Menarik sekali tema yang memberi konteks dan membingkai kebersamaan kita dalam perayaan ini. Pada tema : Mengenang: Untuk Lebih Berbuah kita temukan tiga kata kunci yaitu Mengenang, Lebih, dan Berbuah. Tiga kata kunci ini dipertalikan dengan kata untuk sebagai indikator sasaran aktivitas mengenang. Mengenang, membahaskan moment masa silam dengan dua rujukan yaitu (1) kehidupan keluarga Bapak Damianus hingga dia berpulang 17 Agustus 1991 dan (2) kehidupan keluarga ini pascakepulangan almarhum. Mengenang dan mengingat itu bukan hal mudah. Manusia sering lupa dan sangat alamiah kalau semakin lama sesuatu semakin dilupakan. Hal yang selalu kita ingat hanyalah  yang berkaitan dengan peristiwa dan pengalaman luar biasa. Pengalaman yang mengabadikan kesan dan pesan istimewa selalu diingat. Saya tidak tahu apakah ada dari antara kita ini lima tahun lalu hadir misa peringatan 20 tahun Pak Damianus. Apakah ada yang ingat hari dan tanggalnya? Apa ada yang ingat teks bacaan waktu itu? Apa ada yang masih ingat isi khotbah saat itu?
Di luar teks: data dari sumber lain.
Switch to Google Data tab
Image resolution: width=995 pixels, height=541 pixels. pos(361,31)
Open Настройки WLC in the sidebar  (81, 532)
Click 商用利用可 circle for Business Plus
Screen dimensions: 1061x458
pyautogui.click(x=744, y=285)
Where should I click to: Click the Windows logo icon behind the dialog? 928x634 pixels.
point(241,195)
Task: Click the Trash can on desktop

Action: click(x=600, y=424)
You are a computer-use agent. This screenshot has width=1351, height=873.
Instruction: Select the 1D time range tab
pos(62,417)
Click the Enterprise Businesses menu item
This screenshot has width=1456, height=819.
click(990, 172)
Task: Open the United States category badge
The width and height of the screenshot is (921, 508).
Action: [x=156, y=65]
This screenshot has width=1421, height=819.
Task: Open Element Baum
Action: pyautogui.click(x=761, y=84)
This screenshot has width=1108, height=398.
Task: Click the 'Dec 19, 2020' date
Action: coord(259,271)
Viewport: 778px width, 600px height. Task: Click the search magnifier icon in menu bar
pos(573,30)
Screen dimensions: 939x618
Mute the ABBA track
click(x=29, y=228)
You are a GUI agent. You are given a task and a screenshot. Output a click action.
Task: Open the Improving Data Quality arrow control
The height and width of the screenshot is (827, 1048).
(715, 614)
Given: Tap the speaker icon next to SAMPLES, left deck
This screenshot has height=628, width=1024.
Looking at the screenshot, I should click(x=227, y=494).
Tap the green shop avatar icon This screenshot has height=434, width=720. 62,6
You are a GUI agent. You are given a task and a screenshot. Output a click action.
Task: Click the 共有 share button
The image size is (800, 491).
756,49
Mengenang itu sesungguhnya merupakan tindakan dan keputusan untuk aktif mengingat-ingat segala sesuatu yang penting.
Kata lebih membahasakan usaha yang tidak kenal lelah. Dalam hidup manusia selalu berjuang agar meraih kondisi yang lebih. Kalau tidak ada kata lebih maka dunia kita sepi. Dunia dan kehidupan kita ramai dan penuh dinamika justru karena orang mau mendapatkan predikat lebih. Orang ramai-ramai bersekolah karena mau lebih pintar, ramai-ramai kerja sawah karena mau hasilnya lebih. Ramai-ramai berdagang karena mau dapatkan keuntungan  yang lebih. Begitulah seterusnya hidup kita dikendalikan oleh keinginan untuk lebih, untuk lebih, dan untuk lebih.
Berbuah adalah hasil dari suatu proses yang tidak saja lama tetapi juga penuh tantangan.  Tidak ada tanaman yang ditanam langsung berbuah. Berbuah adalah bahasa perjuangan. Banyak dan berkualitas tidaknya buah yang dihasilkan sangat ditentukan oleh kualitas proses yang dilewati. Petani semangka atau melon baru boleh berharap memetik semangka atau melon yang berkualitas hanya kalau cara kerja memelihara semangka dan melon itu dilakukan secara tekun, cermat, dan terus menerus.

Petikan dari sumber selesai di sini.